身体をねじって遠心力まで乗せるような大ぶりのパンチが側頭部めがけて飛んでくる。


馬鹿め、と燃え上がる心の中で笑った。そんな大ぶりなパンチなど当たるものか、と。




膝を抜いて重心を落としたついでにフックをかわし、脚のバネを目一杯きかせた力を拳にのせた。


拳は女の顎を直撃し、百キロは超えようかという巨体を仰け反らせ、そのまま宙に浮かせた。




渾身のアッパーである。


女の背中が地面と激突するまで、二秒とかからなかった。




静寂と共に、勝利が訪れる。




ロッキー……やったよ……わたし……。




初試合は見事なKO勝ちであった。




拳を天に突き上げポーズでもって勝利を宣言した。
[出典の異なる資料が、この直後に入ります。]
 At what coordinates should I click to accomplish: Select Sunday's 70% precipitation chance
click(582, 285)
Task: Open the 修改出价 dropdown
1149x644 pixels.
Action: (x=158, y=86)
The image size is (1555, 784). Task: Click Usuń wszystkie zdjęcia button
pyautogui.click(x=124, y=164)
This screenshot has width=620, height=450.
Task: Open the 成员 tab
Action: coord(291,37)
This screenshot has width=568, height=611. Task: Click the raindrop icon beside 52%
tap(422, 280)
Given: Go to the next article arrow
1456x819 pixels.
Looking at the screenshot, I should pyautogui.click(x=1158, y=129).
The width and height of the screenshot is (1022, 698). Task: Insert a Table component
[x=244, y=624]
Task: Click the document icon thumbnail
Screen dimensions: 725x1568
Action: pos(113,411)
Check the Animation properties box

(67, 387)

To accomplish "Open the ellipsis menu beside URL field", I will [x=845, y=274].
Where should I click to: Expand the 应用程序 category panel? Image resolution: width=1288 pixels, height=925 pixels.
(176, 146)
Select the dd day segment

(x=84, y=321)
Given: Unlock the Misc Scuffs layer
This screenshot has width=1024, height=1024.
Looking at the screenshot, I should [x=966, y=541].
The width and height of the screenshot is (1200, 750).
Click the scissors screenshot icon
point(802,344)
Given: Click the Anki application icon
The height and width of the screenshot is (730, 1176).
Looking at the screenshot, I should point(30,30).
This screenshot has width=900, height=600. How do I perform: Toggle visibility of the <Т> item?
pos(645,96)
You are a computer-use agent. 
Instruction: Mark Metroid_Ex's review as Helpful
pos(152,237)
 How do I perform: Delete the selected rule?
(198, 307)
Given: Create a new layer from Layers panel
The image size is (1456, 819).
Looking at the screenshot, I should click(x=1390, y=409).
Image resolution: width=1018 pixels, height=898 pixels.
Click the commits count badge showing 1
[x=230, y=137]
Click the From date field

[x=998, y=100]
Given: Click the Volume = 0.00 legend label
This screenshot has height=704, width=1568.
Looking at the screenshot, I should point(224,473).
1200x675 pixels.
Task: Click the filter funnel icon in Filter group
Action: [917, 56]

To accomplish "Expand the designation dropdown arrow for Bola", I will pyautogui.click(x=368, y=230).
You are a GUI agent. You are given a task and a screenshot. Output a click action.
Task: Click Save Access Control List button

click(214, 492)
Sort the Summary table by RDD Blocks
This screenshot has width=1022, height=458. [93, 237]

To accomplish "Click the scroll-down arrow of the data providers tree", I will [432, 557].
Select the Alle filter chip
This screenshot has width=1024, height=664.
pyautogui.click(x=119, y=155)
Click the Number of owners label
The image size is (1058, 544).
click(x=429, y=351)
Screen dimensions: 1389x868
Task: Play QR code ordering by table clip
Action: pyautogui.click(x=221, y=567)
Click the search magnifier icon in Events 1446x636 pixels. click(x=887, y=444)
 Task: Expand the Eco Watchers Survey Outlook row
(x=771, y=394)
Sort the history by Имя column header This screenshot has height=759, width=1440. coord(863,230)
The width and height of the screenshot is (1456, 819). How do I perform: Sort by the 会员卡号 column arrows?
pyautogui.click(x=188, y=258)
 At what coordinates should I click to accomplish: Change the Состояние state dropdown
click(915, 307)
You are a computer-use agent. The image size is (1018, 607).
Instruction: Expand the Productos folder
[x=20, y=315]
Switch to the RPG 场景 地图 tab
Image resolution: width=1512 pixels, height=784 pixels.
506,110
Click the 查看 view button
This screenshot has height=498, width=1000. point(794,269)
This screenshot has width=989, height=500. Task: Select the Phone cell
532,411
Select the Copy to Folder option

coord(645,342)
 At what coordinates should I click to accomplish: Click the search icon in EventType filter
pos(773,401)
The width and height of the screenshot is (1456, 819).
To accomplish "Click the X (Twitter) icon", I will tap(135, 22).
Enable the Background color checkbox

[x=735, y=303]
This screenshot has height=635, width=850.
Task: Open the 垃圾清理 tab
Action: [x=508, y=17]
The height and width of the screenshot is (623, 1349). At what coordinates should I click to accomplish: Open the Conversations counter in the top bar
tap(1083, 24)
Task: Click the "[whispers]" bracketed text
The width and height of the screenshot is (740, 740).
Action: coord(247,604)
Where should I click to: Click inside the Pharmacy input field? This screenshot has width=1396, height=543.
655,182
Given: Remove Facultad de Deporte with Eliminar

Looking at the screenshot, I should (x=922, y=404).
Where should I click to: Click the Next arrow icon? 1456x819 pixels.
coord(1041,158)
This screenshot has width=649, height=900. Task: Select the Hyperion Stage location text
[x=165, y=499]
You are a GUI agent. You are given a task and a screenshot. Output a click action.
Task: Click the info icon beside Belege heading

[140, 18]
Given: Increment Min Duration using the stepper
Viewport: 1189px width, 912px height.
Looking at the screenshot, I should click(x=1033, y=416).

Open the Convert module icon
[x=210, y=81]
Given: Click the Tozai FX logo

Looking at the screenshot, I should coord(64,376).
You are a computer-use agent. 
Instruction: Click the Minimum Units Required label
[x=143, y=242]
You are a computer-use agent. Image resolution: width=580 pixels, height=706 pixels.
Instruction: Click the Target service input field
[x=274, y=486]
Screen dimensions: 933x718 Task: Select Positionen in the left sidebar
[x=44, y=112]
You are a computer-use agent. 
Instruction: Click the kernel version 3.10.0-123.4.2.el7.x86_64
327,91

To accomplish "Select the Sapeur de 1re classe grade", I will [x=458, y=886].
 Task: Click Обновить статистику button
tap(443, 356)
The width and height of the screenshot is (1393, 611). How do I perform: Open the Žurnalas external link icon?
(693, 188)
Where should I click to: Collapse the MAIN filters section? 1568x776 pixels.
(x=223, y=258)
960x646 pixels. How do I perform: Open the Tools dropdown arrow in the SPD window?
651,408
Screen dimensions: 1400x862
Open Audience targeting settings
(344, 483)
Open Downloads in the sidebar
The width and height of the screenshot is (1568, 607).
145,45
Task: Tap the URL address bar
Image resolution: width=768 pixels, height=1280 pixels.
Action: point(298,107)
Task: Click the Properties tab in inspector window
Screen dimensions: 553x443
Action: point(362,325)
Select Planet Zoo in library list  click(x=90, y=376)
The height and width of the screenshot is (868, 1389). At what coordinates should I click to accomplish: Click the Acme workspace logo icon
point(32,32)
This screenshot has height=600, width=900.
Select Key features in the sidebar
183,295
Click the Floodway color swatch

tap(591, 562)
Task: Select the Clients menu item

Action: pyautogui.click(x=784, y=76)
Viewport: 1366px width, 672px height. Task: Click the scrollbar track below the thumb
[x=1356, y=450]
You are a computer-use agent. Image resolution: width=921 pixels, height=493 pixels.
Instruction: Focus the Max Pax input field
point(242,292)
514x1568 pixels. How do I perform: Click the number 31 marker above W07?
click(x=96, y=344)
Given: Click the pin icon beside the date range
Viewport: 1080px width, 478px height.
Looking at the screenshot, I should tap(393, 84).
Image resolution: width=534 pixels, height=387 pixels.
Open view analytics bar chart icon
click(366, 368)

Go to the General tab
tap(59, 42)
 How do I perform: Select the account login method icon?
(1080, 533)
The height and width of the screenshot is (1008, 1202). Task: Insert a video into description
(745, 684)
見上げる夜空のような晴れ晴れした気分だ。




「なにしてんだ!? お前ぇええええええ!?? やっと見つけた客なんだぞ!?」


声が響いた。


叫び声の主は年のころは十歳やそこらの少年だった。


拳を天高く掲げたまま我に返った私は、あたりを見回し、この惨状を引き起こしたのは誰であるかを探したのだ。




ユリウスせいである。間違いない。




女の意識を確認し介抱する少年を見ながら、ダラダラと脂汗が背中を流れるのを感じた。